Correu o mais rápido que pode, enquanto sua mente a induzia a acreditar que era Claryssa. E por um momento, ela imaginou que aquilo não havia acontecido e que Claryssa apenas havia se perdido naquela enorme casa, ou qualquer coisa do tipo, ela só queria acreditar que Claryssa estava bem. Algumas vezes, nos agarramos a qualquer possibilidade para nos satisfazer, porém, ao nos agarrarmos a isso, quando descobrimos que não é realmente aquilo, a decepção é ainda maior.

- Clary... - sua voz foi sumindo lentamente ao cair a ficha de que o causador do barulho não era Claryssa.

Algumas portas do armário estavam abertas, e as panelas jogadas ao chão, outras voavam pela cozinha. Lígia olhou com mais atenção, e então percebeu que era um esquilo fazendo toda aquela bagunça. Mas não era um esquilo comum, era um pouco maior que um esquilo normal, tinha pelo marrom e uma única mancha branca, olhos um tanto esbugalhados, ele pulava sobre a mesa e os armários, estava extremamente agitado. Quando viu Lígia, a encarou e sorriu.

- Olá, cara amiga. - O esquilo disse, e Lígia se assustou.

- Vo-você fala? - Ela arregalou os olhos.

- Imaginei que fosse mais inteligente. - Ele revirou os olhos. - Eu fui enviado por Jeanne.

- Por Jeanne... não estou entendendo. Por que Jeanne o mandou?

- Ela lembrou de algumas coisas que podem lhe ajudar, para falar a verdade, o Grande Mago a ajudou a lembrar. Ele a convoca imediatamente.

- O quê? - Lígia estava completamente confusa.

- Oh, menina burra. "Não espere muito de humanos", era o que minha mãe me dizia, e ela está certa.

- Quem é este tal de Grande Mago? E o que Jeanne lembrou?

- Uma coisa por vez. Como quem é o Grande Mago? É o Grande Mago, ora. - Ele revirou os olhos novamente. - Jeanne se lembrou de muitas coisas, mas ela pediu para que eu apenas te ajudasse a chegar a Citra, ela irá te contar.

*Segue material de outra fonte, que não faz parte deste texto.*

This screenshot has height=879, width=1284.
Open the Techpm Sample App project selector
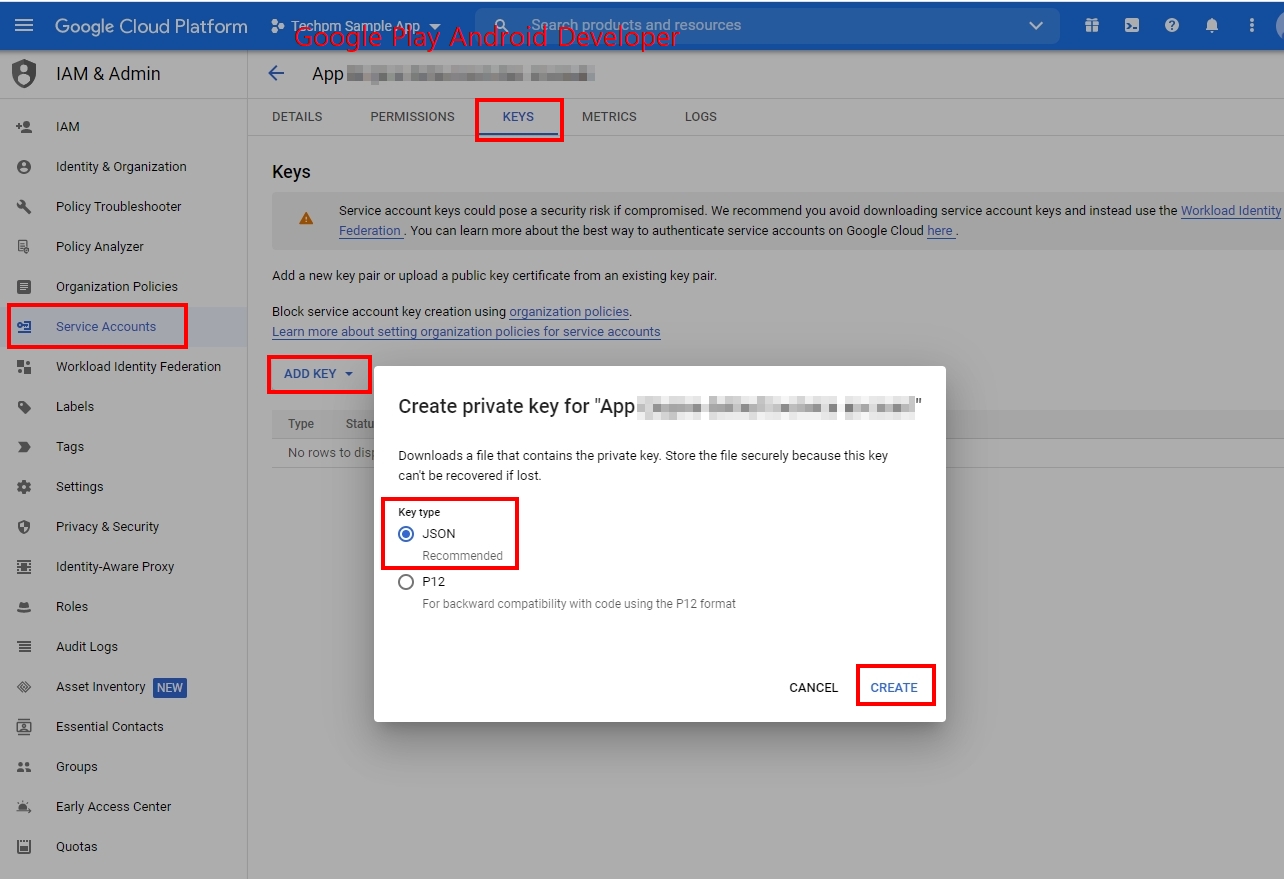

- Espere, Claryssa sumiu. Não posso ir a lugar algum antes de encontrá-la.

- Quem é Claryssa? - O esquilo perguntou confuso.

- Minha amiga, irmã. Ela sumiu... depois que entrou numa nuvem de tinta, foi o Pintor.

- Espere, você conhece o Pintor? Estamos indo encontrá-lo, só assim chegaremos a Citra.

- Como assim?

- Só duas pessoas possuem as chaves para os outros mundos, ah, e alguns seres como eu conseguem os atravessar sem nenhum problema.

- E quais são essas duas pessoas?

- Eu só sei de apenas uma, a outra é um mistério, pelo menos para mim.

- E qual é a que você sabe?

- O pintor.

Depois de muitas explicações a busca pelo pintor novamente se iniciou. Perceberam que não conseguiriam achá-lo tão facilmente quanto o Esquilo, que a propósito se chama Layloard, pensara.

- Você parece muito cansada. Vá dormir, depois continuamos. - ele disse.

- Não. - Ela se negou. - Precisamos achar o Pintor.

- Com você cansada assim não vamos mesmo. - Ele tirou algo do bolso e soprou na cara de Lígia, um pó com cheiro de hortelã e mais alguma coisa que Lígia não conhecia.

- Não, eu não... - Ela não teve tempo de terminar de falar, logo caiu adormecida no chão com um baque alto.

Layloard então começou a tentar levantá-la para levá-la para o quarto, mas ela era muito pesada para ele. Pobre Lígia, foi arrastada pelo esquilo até o quarto, pelo menos já estavam no segundo andar. Ao chegar no quarto Layloard usou toda sua pequena força para colocá-la na cama, e então ele próprio pegou uma das grossas cobertas, a colocou no chão e se enroscou nela para tirar um cochilo.